Archives of Oral Biology | 2015
C. Dawes; Anne Marie Lynge Pedersen; Alessandro Villa; Jörgen Ekström; Gordon Proctor; Arjan Vissink; Dj Aframian; Richard McGowan; Ardita Aliko; Nagamani Narayana; Ying Wai Sia; Revan Kumar Joshi; Siri Beier Jensen; Alexander Ross Kerr; Andy Wolff
This narrative review of the functions of saliva was conducted in the PubMed, Embase and Web of Science databases. Additional references relevant to the topic were used, as our key words did not generate references which covered all known functions of saliva. These functions include maintaining a moist oral mucosa which is less susceptible to abrasion, and removal of micro-organisms, desquamated epithelial cells, leucocytes and food debris by swallowing. The mucins form a slimy coating on all surfaces in the mouth and act as a lubricant during such processes as mastication, formation of a food bolus, swallowing and speaking. Saliva provides the fluid in which solid tastants may dissolve and distributes tastants around the mouth to the locations of the taste buds. The hypotonic unstimulated saliva facilitates taste recognition. Salivary amylase is involved in digestion of starches. Saliva acts as a buffer to protect oral, pharyngeal and oesophageal mucosae from orally ingested acid or acid regurgitated from the stomach.

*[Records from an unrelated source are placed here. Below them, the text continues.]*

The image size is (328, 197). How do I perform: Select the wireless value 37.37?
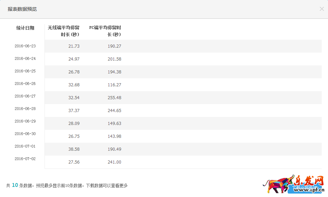pyautogui.click(x=74, y=111)
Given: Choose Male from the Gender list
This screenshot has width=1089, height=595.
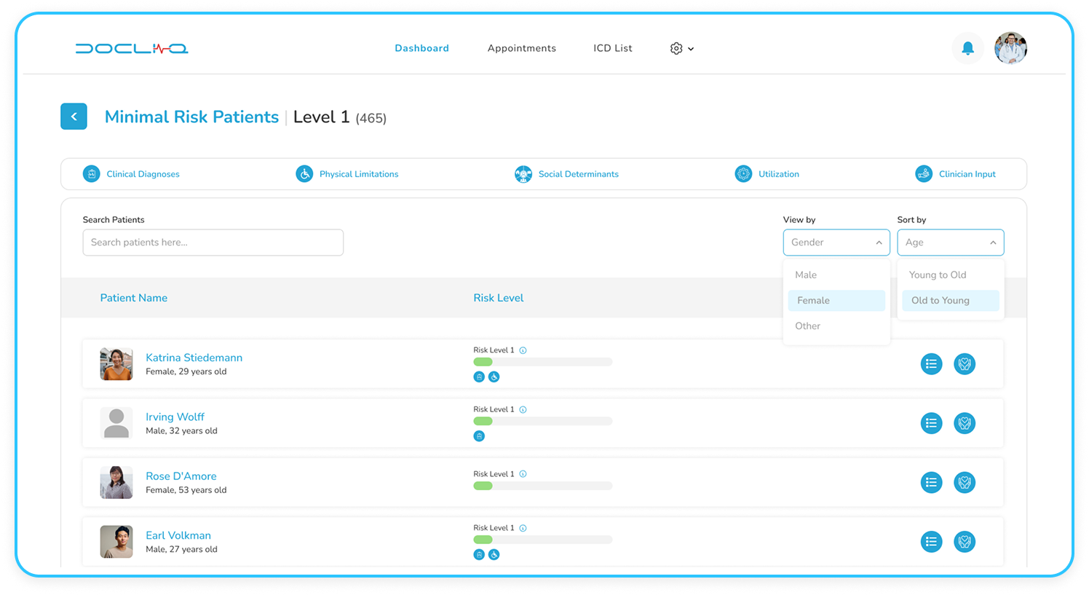Looking at the screenshot, I should coord(805,275).
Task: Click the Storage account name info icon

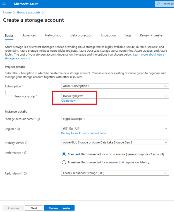Action: click(38, 119)
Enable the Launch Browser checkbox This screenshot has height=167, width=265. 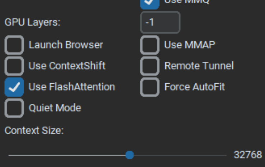click(14, 45)
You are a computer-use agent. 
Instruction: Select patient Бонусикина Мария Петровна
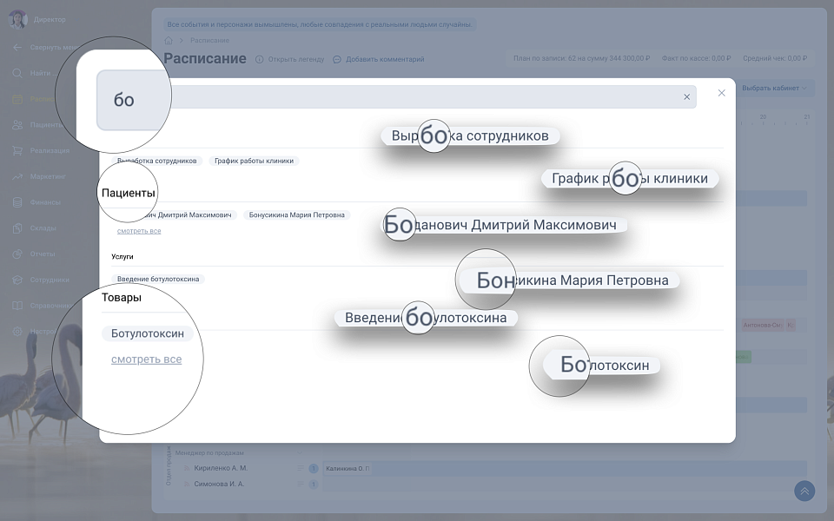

Saliva protects the teeth against acid by contributing to the acquired enamel pellicle, which forms a renewable lubricant between opposing tooth surfaces, by being supersaturated with respect to tooth mineral, by containing bicarbonate as a buffer and urea and by facilitating clearance of acidic materials from the mouth. Saliva contains many antibacterial, antiviral and antifungal agents which modulate the oral microbial flora in different ways. Saliva also facilitates the healing of oral wounds. Clearly, saliva has many functions which are needed for proper protection and functioning of the human body.